The high-dose edoxaban regimen also had a risk of all-cause mortality similar to those for apixaban, dabigatran 150 mg, dabigatran 110 mg, and rivaroxaban (all RRs vs the high-dose edoxaban regimen, P > 0.05). Cardiovascular mortality was also similar between the high-dose edoxaban regimen, rivaroxaban, and dabigatran (P > 0.05). Cardiovascular mortality data among patients with CHADS2 score ⩾ 2 were not available for apixaban; thus, a comparison between the high-dose edoxaban regimen and apixaban for this endpoint was not made. No significant differences were found among the high-dose edoxaban regimen, rivaroxaban, and apixaban for the myocardial infarction endpoint (P > 0.05; Table 3).

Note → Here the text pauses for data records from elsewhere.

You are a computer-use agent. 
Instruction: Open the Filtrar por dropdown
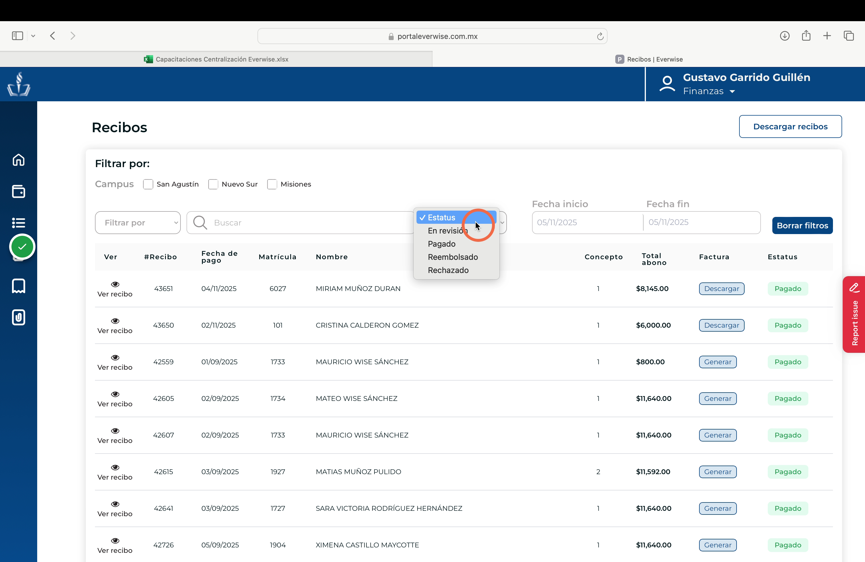[138, 222]
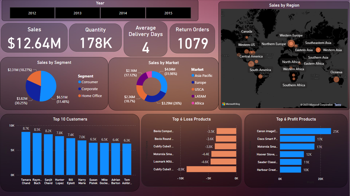The height and width of the screenshot is (196, 350).
Task: Choose 2014 in the Year slicer
Action: pyautogui.click(x=123, y=13)
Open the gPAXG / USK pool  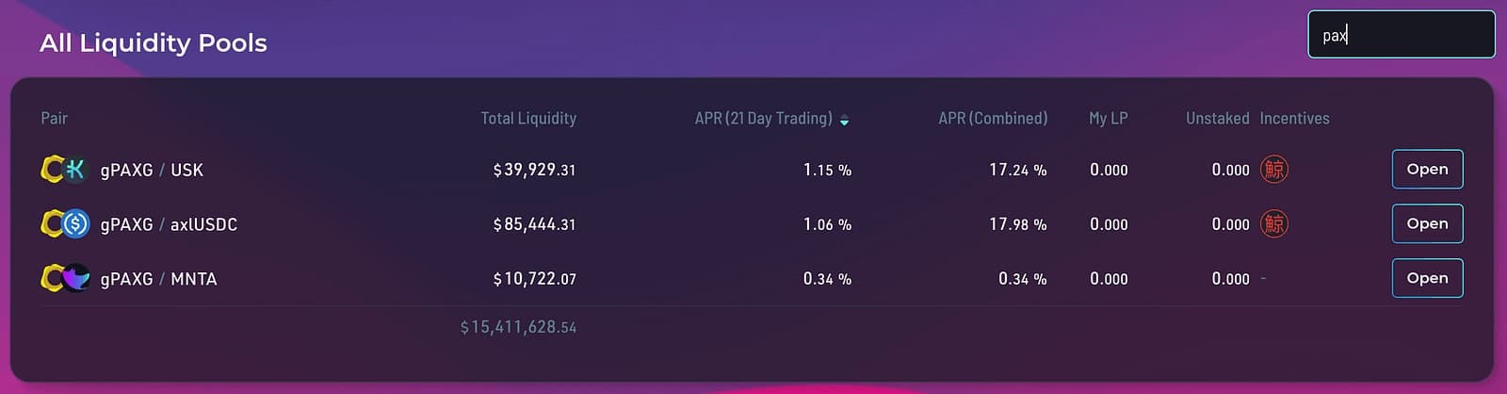tap(1427, 170)
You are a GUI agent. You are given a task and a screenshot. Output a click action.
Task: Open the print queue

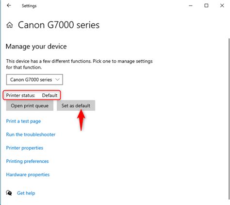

The low-dose edoxaban regimen had a significantly higher risk of stroke and systemic embolism than apixaban (RR, 1.41; 95% CI, 1.12–1.77) and dabigatran 150 mg (RR, 1.64; 95% CI, 1.26–2.13) but a similar risk of rivaroxaban (RR, 1.17; 95% CI, 0.92–1.50). The rate of ischemic stroke was significantly higher with the low-dose edoxaban regimen than with apixaban, rivaroxaban, and the high-dose edoxaban regimen. The low-dose edoxaban regimen was associated with a lower risk of hemorrhagic stroke (RR, 0.53; 95% CI, 0.33–0.87) than rivaroxaban. Compared with apixaban, the risk of myocardial infarction was higher for the low-dose edoxaban regimen (RR, 1.47; 95% CI, 1.10–1.95). There were no significant differences in the risk of all-cause mortality and cardiovascular mortality for the low-dose edoxaban regimen versus other NOACs (comparison vs apixaban for cardiovascular mortality was not performed due to the lack of available apixaban data).

Other analyses

Table 4 presents the results of each NOAC versus warfarin. Hazard ratios (HRs) for apixaban and dabigatran versus warfarin among patients with CHADS2 score ⩾ 2 were not directly reported in published literature. Nevertheless, RR estimates comparing NOACs versus warfarin among patients with CHADS2 score ⩾ 2 from the NMA were generally similar to the HR results based on direct comparison from the individual pivotal trials, confirming the validity of the model results. The significantly lower risk of the primary efficacy endpoint in the high-dose edoxaban regimen versus warfarin observed in the analysis could be due to the inclusion of less-well-controlled warfarin from ROCKET-AF in the pooled warfarin arm. The treatment effect of warfarin depends on TTR, and the mean TTR below 60% indicates that warfarin may be inefficient.30 The TTR level varied across the NOAC pivotal trials. In particular, mean TTR was only 55% of the time (median, 58%; interquartile range, 43%–71%) among patients in the warfarin group in ROCKET-AF study. As the result, mixing warfarin data from studies with lower TTR may result in a better relative treatment effect compared with warfarin for treatments that have been studied under a more rigorous TTR.

Table 4.

Annualized events and risk ratios of NOACs versus warfarin in patients with CHADS2 score ⩾ 2 at baseline.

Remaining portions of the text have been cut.